Tapi untunglah, Kejaksaan menyikapi perlakuan KPK terhadap oknumnya
yang terlibat korupsi dan suap, tak seperti cara Polri menyikapinya yang
cenderung resisten. Sampai saat ini, tak pernah terdengar kabar
Kejaksaan menarik penyidiknya sekaligus dari KPK, yang bisa berakibat
mandeknya kinerja KPK untuk kasus-kasus tertentu.
Kabarnya, dari 20 penyidik yang tak lagi
diperpanjang tugasnya itu, diantaranya penyidik kasus dugaan korupsi di
Korlantas Polri. Nah lho! Bukankah kasus itu justru yang sedang kejar
tayang? Sesungguhnya kasus-kasus yang sedang ditangani KPK akhir-akhir
ini adalah kasus besar yang melibatkan tersangka yang dekat dengan pusat
kekuasaan. Angelina Sondakh dan Siti Hartati Murdaya contohnya. Kasus
dugaan korupsi di Korlantas Polri, sejak masih dalam taraf penggeledahan
barang bukti sudah jadi kasus yang menarik perhatian, karena disinyalir
2 Jendral yang jadi tersangka itu tak “bermain” sendiri. Begitu pula
kasus Bupati Buol, Amran batalipu yang penangkapannya sampai melibatkan
Densus 88 segala. Jadi jelas : KPK sedang full load! Dan harus berlari dengan speed
yang tinggi pula. Sedikit saja ada gangguan terhadap struktur
organisasi dan pengawakan di tubuh KPK, bisa berpengaruh pada kinerja
KPK.
Agaknya perlu Komisi III DPR untuk memanggil kedua
institusi itu dan mempertanyakan motivasi Polri menarik 20 penyidiknya.
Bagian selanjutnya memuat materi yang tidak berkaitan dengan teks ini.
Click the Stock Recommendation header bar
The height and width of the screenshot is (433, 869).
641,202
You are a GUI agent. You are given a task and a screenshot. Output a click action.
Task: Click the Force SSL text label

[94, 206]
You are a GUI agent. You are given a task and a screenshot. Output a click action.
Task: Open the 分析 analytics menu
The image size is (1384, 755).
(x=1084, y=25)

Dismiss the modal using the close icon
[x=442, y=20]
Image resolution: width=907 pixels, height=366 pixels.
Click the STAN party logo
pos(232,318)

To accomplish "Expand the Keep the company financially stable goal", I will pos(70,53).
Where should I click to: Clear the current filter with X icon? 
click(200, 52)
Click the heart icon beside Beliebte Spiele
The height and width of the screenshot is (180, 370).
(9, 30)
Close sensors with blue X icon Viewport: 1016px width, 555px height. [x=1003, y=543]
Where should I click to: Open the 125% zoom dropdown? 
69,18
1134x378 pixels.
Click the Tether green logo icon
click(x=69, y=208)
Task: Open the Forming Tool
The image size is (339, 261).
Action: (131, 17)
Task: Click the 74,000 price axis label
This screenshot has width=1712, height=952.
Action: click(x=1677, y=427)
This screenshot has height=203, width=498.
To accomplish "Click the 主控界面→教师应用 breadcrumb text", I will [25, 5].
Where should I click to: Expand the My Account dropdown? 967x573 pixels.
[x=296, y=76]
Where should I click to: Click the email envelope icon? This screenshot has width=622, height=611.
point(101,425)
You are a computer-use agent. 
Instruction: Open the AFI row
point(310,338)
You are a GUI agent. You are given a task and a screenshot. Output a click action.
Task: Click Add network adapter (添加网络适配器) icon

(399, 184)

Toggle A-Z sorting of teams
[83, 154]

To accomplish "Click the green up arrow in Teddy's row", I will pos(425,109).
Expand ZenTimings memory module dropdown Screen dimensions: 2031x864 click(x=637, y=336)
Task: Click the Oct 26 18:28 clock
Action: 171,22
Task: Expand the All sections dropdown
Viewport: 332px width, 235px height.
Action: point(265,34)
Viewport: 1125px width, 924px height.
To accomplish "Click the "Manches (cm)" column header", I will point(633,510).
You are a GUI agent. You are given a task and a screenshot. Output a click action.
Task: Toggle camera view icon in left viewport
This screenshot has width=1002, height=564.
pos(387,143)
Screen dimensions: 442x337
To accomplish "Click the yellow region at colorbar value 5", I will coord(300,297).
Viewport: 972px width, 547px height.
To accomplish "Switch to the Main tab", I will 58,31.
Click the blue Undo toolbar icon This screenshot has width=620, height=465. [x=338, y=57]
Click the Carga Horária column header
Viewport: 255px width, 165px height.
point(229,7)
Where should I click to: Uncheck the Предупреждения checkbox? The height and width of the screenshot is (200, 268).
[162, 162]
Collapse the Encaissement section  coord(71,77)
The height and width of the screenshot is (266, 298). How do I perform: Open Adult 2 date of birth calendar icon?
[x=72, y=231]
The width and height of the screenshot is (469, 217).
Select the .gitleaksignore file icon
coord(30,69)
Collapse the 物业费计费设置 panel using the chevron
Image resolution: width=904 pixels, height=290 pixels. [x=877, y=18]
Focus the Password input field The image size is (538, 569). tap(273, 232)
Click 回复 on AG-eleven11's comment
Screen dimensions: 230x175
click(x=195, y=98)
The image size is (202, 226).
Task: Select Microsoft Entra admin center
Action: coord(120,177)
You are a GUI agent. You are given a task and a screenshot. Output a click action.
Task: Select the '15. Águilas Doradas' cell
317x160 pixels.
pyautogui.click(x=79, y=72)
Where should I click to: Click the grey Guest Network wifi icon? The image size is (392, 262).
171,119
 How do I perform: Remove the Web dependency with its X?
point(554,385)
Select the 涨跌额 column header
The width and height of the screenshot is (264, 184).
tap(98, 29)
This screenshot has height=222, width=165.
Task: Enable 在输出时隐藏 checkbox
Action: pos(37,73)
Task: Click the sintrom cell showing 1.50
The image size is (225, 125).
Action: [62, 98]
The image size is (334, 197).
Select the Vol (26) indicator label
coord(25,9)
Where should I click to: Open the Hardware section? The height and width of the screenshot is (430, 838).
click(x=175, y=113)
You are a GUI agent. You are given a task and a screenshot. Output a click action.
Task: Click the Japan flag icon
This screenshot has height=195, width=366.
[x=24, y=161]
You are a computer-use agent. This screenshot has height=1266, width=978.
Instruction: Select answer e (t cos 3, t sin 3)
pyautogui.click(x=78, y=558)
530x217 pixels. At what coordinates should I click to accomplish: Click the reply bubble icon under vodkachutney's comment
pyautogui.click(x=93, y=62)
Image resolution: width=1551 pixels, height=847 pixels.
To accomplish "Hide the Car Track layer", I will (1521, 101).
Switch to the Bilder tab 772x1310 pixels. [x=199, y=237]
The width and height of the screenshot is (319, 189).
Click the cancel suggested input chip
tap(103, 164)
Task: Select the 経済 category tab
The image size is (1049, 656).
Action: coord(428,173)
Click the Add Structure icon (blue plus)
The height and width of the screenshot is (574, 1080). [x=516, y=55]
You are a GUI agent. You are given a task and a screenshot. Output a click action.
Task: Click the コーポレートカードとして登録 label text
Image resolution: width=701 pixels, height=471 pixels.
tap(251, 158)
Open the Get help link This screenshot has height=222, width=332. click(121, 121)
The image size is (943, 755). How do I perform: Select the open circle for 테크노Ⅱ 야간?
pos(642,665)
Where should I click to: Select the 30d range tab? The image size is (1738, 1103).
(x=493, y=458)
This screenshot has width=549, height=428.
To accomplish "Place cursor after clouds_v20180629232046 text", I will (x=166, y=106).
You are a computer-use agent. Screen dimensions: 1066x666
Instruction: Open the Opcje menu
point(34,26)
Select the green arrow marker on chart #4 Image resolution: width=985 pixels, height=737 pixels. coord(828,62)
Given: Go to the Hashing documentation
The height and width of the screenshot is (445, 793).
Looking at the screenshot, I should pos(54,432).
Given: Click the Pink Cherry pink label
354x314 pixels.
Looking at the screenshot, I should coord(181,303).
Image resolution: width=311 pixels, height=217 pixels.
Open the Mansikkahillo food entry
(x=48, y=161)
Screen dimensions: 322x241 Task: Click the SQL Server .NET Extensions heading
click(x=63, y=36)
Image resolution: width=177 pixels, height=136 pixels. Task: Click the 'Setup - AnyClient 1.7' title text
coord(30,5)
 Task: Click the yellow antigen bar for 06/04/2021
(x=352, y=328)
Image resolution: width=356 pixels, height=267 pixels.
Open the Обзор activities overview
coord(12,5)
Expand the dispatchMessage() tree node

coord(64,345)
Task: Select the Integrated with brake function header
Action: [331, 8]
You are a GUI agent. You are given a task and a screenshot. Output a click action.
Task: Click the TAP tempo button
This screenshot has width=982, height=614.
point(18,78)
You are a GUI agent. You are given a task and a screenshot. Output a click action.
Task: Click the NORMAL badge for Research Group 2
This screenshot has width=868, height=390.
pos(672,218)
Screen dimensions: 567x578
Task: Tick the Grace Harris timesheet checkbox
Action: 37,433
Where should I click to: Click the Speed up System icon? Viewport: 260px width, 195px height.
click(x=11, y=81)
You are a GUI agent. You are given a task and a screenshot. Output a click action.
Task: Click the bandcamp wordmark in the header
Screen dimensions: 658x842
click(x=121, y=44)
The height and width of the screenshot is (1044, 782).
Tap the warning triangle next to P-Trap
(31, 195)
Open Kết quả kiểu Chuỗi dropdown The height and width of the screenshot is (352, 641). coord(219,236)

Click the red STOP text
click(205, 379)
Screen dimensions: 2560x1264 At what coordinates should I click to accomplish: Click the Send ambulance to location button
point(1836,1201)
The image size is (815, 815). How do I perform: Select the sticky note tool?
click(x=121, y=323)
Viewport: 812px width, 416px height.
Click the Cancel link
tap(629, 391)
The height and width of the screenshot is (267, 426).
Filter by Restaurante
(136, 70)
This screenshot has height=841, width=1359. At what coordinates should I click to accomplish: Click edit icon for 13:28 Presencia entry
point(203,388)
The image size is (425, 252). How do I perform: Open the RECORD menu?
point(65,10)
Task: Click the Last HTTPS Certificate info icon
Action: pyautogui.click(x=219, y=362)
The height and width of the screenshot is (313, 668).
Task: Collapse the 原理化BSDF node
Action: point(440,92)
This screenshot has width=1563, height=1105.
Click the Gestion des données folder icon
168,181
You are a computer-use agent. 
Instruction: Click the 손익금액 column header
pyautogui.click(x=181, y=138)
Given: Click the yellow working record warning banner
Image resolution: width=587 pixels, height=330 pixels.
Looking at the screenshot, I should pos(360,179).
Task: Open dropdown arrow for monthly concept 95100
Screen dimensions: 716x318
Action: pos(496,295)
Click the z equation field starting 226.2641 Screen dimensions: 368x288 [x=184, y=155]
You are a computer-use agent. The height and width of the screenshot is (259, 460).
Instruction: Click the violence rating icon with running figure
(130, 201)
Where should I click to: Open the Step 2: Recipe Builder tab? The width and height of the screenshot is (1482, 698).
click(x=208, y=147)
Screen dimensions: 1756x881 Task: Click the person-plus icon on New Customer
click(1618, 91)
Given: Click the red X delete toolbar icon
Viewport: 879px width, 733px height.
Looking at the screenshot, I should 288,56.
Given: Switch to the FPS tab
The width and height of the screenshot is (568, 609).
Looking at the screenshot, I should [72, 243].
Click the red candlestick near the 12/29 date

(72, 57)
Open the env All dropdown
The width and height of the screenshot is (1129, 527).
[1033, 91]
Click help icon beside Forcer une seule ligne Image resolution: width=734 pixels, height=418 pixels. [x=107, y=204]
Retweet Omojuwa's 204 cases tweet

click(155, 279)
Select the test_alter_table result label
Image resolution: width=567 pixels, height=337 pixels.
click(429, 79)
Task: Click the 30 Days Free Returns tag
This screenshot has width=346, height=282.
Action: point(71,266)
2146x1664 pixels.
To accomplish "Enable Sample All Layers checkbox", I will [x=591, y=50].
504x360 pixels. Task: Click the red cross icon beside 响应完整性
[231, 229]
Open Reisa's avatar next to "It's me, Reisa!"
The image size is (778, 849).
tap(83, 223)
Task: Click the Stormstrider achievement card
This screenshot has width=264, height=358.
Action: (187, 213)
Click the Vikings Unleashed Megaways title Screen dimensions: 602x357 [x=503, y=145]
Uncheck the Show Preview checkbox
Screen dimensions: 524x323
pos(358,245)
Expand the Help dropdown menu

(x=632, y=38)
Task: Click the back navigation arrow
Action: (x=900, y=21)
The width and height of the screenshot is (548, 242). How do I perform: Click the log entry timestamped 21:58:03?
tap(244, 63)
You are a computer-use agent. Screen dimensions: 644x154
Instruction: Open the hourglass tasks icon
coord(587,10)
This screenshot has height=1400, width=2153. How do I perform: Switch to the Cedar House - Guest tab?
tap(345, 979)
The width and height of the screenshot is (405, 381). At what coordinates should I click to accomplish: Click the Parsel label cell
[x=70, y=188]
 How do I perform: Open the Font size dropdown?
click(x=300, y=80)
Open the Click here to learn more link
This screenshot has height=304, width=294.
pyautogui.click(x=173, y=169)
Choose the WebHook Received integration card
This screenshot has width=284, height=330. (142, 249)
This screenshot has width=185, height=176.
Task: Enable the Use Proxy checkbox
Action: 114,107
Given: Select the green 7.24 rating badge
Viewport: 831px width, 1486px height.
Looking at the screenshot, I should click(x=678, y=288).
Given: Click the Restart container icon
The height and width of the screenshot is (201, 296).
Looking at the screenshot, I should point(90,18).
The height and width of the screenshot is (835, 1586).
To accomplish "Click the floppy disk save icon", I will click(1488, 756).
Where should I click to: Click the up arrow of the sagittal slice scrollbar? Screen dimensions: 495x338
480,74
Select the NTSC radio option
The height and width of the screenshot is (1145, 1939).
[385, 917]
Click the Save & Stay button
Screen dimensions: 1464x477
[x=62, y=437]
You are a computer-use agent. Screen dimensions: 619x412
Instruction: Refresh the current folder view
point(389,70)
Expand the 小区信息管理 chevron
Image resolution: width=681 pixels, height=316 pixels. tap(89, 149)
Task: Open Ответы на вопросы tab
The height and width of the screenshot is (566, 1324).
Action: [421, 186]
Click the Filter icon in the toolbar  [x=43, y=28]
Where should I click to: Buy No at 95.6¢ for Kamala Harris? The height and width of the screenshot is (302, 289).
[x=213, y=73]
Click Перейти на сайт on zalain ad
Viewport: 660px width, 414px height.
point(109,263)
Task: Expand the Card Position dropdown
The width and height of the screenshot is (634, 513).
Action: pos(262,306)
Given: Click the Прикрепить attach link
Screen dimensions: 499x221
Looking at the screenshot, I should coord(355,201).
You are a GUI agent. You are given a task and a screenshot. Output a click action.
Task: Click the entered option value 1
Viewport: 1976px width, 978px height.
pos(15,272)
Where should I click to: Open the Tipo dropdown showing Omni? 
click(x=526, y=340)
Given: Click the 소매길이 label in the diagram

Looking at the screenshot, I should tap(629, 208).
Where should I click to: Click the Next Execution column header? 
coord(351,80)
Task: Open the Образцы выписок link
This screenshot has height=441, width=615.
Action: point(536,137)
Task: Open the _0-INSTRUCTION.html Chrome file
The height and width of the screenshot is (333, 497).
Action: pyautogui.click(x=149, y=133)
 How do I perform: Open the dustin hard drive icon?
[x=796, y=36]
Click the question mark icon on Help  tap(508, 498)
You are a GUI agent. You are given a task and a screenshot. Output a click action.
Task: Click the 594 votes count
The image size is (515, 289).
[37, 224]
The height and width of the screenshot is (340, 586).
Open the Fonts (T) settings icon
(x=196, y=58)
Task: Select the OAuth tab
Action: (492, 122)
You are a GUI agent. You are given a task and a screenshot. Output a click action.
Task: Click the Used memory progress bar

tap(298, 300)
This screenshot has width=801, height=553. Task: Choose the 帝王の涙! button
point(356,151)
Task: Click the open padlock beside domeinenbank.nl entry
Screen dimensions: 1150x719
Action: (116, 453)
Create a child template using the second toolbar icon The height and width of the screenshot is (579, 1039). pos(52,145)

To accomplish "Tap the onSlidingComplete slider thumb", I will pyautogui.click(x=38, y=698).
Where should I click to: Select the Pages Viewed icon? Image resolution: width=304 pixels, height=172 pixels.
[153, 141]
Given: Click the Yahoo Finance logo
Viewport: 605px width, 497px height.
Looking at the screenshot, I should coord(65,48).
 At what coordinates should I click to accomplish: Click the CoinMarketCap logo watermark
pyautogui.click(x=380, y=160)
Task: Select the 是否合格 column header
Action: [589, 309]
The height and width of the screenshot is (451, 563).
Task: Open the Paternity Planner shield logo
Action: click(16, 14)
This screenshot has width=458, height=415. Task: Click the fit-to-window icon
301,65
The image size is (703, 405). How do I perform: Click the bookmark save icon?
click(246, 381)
Apakah ini sekedar gertak sambal agar KPK mengalah dan menyerahkan
penyidikan atas kasus korupsi di Korlantas kepada Kepolisian? Seolah
dengan cara ini Polri hendak menegaskan pada KPK : jangan macam-macam,
kalian masih butuh kami! Ataukah ini bagian dari upaya pelemahan
terhadap KPK? DPR sudah sejak lama sering mengambil keputusan yang tak
berpihak pada KPK. Tidak turunnya persetujuan atas anggaran pembangunan
gedung baru untuk kantor KPK, misalnya. Ketika publik menggalang dana
untuk itu, DPR sontak bereaksi keras dan mengatakan bahwa pembahasannya
tingal sedikit lagi, minggu depan sudah ada keputusan. Tapi sudah
berlalu 2 bulan, sampai kini tak kunjung ada keputusan. Apakah langkah
Polri tak memperpanjang masa tugas 20 penyidiknya ini juga bagian dari
pelemahan kinerja KPK? Akankah diikuti dengan penyidik-penyidik lain
yang mungkin akan habis masa tugasnya di KPK dalam waktu dekat? Publik
hanya bisa menunggu dan berharap KPK bisa menanggulangi masalah ini.
Bambang Widodo Umar, pengamat Kepolisian,
menyarankan agar KPK tak perlu lagi bergantung pada Kepolisian dalam
memenuhi kebutuhan penyidik. KPK bisa meminta penyidik dari TNI.
Tampaknya terobosan baru ini perlu dipertimbangkan, agar dominasi
penyidik Polri di KPK tidak terlalu besar. Namun yang lebih penting
lagi, KPK seyogyanya segera mempersiapkan, mendidik dan melatih penyidik
independen – bukan berasal dari Kepolisian maupun Kejaksaan – agar tak
bergantung pada instansi lain. Masalahnya : mendidik dan melatih
penyidik handal dan membekalinya dengan berbagai disiplin ilmu yang
terpadu, tentu butuh biaya tidak sedikit.
Dan kalau sudah terkait
anggaran, palunya ada di tangan Komisi III DPR. Maukah mereka bersikap
kooperatif mendukung KPK, melengkapinya dengan sarana, prasarana dan
sumber daya manusia yang handal? Saya kok tidak yakin, berkaca dari
pengalaman silang sengakrut KPK vs DPR selama ini. Tampaknya, benang
kusut yang membelit kinerja KPK ini masih akan terus diulur. Semoga KPK
masih punya cukup banyak energi untuk bertahan melawan gerakan-gerakan
yang tidak pro pemberantasan korupsi. Itu doa rakyat Indonesia.